Every Ppoppo login client uses PKCE S256.
1. Generate a PKCE pair
Before redirecting the user, generate a fresh code_verifier (43–128 characters) and derive its code_challenge (base64url-encoded SHA-256). Generate a new pair for every login attempt.
function generateCodeVerifier() {
const array = new Uint8Array(32);
crypto.getRandomValues(array);
return base64UrlEncode(array);
}
async function generateCodeChallenge(verifier) {
const data = new TextEncoder().encode(verifier);
const digest = await crypto.subtle.digest('SHA-256', data);
return base64UrlEncode(new Uint8Array(digest));
}
function base64UrlEncode(buffer) {
return btoa(String.fromCharCode(...buffer))
.replace(/\+/g, '-').replace(/\//g, '_').replace(/=+$/, '');
}
const codeVerifier = generateCodeVerifier();
const codeChallenge = await generateCodeChallenge(codeVerifier);import secrets, hashlib, base64
def _b64url(data: bytes) -> str:
return base64.urlsafe_b64encode(data).rstrip(b"=").decode("ascii")
def generate_code_verifier() -> str:
return _b64url(secrets.token_bytes(32))
def generate_code_challenge(verifier: str) -> str:
return _b64url(hashlib.sha256(verifier.encode("ascii")).digest())Keep the code_verifier for the token exchange (e.g. in the user's session).
2. Redirect to the authorization endpoint
Send the user to GET /oauth/authorize with your client_id, redirect_uri, response_type=code, scope, a random state, the code_challenge, and code_challenge_method=S256:
https://accounts.ppoppo.com/oauth/authorize
?client_id=yourapp_login_client
&redirect_uri=https://yourapp.com/auth/callback
&response_type=code
&scope=openid%20profile
&state=RANDOM_STATE
&code_challenge=E9Melhoa2OwvFrEMTJguCHaoeK1t8URWbuGJSstw-cM
&code_challenge_method=S256Request only the scopes you need — add email to receive the user's address, messaging / poll to use the External API. The full parameter table is in the authorization endpoint reference.
3. Handle the callback
Ppoppo redirects back to your redirect_uri with code and state. Verify state matches the value you sent, then proceed. If the callback carries error instead, surface error_description — see Errors.
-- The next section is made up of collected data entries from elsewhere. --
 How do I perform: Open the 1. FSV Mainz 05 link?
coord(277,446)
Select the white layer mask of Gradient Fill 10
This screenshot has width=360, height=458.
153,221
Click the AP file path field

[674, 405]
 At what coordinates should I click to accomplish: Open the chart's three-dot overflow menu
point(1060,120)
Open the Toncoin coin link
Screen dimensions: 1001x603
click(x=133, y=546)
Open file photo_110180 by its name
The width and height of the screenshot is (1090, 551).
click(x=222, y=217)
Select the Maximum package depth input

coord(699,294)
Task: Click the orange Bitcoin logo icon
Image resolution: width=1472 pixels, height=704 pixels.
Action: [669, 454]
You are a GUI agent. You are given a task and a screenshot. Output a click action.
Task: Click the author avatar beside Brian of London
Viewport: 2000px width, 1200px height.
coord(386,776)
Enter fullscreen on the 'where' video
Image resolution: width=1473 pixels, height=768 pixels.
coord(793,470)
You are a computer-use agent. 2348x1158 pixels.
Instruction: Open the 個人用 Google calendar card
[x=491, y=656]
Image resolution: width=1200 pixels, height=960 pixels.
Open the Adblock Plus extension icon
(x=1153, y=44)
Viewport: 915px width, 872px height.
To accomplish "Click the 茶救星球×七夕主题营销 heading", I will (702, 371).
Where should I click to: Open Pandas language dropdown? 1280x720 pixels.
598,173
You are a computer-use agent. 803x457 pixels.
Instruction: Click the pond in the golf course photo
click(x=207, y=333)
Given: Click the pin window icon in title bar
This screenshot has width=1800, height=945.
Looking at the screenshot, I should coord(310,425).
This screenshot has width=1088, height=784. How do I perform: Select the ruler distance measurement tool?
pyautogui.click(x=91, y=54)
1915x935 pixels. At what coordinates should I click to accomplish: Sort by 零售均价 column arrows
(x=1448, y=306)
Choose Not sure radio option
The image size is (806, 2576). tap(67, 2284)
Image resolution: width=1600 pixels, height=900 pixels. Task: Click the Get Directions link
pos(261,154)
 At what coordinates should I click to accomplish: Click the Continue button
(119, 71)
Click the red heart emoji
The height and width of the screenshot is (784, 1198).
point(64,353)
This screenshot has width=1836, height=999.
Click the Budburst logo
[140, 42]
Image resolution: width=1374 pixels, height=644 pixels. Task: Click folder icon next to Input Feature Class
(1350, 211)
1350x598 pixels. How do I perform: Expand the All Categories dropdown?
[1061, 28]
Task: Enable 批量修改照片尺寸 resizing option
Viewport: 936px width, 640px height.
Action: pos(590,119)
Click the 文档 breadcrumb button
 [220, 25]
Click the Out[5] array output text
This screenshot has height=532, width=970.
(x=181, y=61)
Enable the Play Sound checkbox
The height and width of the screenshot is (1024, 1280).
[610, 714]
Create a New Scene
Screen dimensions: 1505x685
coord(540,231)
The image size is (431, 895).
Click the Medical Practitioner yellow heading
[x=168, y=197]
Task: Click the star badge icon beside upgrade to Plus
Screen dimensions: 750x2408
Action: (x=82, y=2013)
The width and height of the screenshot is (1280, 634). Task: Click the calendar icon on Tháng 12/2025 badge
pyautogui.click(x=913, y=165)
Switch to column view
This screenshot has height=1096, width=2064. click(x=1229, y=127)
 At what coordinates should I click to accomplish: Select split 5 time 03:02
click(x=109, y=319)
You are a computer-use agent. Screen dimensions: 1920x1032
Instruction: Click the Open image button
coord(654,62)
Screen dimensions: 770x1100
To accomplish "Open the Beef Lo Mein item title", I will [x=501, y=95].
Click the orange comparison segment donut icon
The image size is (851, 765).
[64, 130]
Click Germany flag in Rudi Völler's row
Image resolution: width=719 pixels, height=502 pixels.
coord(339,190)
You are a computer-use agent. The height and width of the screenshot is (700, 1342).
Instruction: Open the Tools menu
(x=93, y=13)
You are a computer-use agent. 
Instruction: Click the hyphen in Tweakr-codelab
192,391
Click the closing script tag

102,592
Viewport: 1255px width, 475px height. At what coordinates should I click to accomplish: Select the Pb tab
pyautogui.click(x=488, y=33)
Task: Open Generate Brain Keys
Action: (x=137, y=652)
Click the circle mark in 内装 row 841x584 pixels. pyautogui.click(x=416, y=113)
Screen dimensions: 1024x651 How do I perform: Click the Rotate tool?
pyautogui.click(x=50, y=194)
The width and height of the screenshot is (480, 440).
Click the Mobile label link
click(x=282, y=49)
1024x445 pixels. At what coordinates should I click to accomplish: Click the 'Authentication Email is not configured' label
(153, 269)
4. Exchange the code for tokens
From your server (never the browser), POST /oauth/token:
grant_type=authorization_code
&code=AUTH_CODE
&redirect_uri=https://yourapp.com/auth/callback
&client_id=yourapp_login_client
&code_verifier=ORIGINAL_CODE_VERIFIERThe code_verifier authenticates the client — there is no client_secret. You receive an access_token (1 hour), a refresh_token (180-day inactivity), and an id_token when openid was requested. See the token fields.
5. Fetch the user
Call GET /oauth/userinfo with the access token to get the user's sub (ppnum_id) and ppnum. Find-or-create a record keyed by sub, and store the encrypted refresh token against the session — see the User mapping guide.
6. Refresh before expiry
The access token lasts one hour. Refresh with grant_type=refresh_token; the same refresh token stays valid (no rotation). If a refresh fails with invalid_grant, the user has revoked access — clear stored tokens and send them back through step 2.
Incomplete accounts
If a user has not finished Ppoppo registration, the callback returns error=account_setup_required. Prompt them to complete their Ppoppo registration, then retry.
Keep tokens on the server, out of reach of browser JavaScript (HttpOnly cookies or a server-side session). Encrypt refresh tokens at rest. More in Security.